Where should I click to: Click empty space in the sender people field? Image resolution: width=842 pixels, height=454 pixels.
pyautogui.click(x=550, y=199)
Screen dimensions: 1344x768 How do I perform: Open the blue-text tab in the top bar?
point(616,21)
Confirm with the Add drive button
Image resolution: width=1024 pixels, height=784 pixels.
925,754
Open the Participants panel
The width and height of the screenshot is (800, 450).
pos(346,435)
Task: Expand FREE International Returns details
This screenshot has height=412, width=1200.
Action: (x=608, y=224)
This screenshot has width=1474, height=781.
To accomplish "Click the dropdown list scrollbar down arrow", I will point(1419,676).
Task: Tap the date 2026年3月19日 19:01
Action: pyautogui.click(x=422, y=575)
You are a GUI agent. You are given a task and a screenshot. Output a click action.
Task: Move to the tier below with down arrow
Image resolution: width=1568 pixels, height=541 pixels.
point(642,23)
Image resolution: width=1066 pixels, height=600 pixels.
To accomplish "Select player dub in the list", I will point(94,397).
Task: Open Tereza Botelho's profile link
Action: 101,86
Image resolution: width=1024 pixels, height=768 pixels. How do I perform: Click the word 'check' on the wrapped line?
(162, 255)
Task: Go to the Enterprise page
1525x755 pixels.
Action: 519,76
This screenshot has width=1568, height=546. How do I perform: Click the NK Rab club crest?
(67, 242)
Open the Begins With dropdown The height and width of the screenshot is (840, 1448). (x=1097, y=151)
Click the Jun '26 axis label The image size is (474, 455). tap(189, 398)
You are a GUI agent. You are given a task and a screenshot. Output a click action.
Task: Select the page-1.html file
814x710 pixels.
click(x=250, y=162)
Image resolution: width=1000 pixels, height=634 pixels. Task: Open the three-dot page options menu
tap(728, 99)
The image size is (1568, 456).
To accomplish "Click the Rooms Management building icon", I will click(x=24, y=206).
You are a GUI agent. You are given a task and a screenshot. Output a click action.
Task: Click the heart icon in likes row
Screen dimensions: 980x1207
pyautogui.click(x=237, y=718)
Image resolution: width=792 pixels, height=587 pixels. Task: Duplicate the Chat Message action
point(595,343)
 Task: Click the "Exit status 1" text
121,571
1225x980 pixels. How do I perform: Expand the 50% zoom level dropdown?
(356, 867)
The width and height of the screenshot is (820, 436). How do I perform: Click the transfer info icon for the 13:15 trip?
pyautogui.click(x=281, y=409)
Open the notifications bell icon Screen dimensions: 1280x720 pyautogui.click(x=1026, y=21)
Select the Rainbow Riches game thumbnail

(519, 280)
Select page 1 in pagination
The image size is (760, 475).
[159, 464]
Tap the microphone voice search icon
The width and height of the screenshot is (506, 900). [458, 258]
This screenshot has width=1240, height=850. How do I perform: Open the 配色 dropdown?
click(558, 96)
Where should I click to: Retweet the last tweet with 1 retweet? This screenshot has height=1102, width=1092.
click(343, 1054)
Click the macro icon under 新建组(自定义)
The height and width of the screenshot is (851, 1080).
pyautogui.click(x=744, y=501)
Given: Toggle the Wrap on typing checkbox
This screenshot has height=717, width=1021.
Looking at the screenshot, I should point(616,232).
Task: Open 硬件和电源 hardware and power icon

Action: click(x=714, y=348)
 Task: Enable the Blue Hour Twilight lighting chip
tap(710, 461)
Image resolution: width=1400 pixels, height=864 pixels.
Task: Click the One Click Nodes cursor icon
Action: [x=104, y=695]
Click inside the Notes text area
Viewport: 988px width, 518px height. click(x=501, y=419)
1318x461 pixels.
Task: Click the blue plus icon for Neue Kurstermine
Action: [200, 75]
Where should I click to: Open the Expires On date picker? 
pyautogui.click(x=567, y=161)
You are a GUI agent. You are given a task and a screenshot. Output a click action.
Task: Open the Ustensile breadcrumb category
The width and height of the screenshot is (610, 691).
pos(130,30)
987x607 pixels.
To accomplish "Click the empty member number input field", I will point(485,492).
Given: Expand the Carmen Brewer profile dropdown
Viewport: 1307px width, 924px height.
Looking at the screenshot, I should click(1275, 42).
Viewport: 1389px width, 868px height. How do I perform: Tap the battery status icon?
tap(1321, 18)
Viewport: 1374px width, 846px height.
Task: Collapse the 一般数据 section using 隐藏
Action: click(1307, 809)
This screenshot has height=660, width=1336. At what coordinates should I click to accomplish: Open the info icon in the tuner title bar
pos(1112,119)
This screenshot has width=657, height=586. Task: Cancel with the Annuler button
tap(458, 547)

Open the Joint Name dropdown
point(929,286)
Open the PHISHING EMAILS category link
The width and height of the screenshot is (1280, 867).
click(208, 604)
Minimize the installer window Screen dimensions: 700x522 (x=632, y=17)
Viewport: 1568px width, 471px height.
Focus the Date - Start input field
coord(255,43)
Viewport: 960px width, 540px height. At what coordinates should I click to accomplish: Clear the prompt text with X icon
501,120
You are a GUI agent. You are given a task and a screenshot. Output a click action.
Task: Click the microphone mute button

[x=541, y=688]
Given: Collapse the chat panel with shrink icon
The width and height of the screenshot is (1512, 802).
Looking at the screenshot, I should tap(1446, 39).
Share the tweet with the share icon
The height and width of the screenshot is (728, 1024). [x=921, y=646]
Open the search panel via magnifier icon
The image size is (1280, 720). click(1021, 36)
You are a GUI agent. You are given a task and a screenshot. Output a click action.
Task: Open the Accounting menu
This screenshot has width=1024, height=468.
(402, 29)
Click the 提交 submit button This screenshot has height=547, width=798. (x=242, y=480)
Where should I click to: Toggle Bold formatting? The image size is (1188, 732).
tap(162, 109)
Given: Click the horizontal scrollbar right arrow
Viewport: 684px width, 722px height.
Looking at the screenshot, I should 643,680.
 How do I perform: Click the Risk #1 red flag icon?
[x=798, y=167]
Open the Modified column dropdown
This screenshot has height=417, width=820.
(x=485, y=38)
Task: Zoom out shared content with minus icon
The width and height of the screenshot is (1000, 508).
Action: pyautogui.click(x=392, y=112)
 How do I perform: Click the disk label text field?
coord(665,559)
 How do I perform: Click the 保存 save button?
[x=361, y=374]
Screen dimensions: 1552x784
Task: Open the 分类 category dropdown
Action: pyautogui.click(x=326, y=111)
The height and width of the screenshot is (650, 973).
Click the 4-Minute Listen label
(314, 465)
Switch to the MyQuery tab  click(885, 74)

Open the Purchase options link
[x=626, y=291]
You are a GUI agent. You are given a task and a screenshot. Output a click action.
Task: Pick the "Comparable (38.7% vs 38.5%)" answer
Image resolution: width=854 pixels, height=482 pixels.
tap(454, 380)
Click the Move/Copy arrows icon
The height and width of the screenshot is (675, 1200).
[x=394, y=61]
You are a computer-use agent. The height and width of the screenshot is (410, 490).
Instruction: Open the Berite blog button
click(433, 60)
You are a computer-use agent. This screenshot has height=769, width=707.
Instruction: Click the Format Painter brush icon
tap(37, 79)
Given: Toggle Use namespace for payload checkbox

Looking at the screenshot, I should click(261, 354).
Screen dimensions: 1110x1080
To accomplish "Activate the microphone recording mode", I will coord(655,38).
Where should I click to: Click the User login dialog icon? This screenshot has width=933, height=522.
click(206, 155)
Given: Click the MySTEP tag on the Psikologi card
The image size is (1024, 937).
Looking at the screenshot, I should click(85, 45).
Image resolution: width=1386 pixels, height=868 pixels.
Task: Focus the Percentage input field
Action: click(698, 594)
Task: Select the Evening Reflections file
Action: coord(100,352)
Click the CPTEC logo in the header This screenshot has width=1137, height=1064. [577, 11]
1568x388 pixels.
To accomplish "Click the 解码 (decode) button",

EXERCISE PROMPT =>
List every line from the entries above in which "Move" appears.

SOLUTION TO THE PROBLEM =>
Task: Move to the tier below with down arrow
Click the Move/Copy arrows icon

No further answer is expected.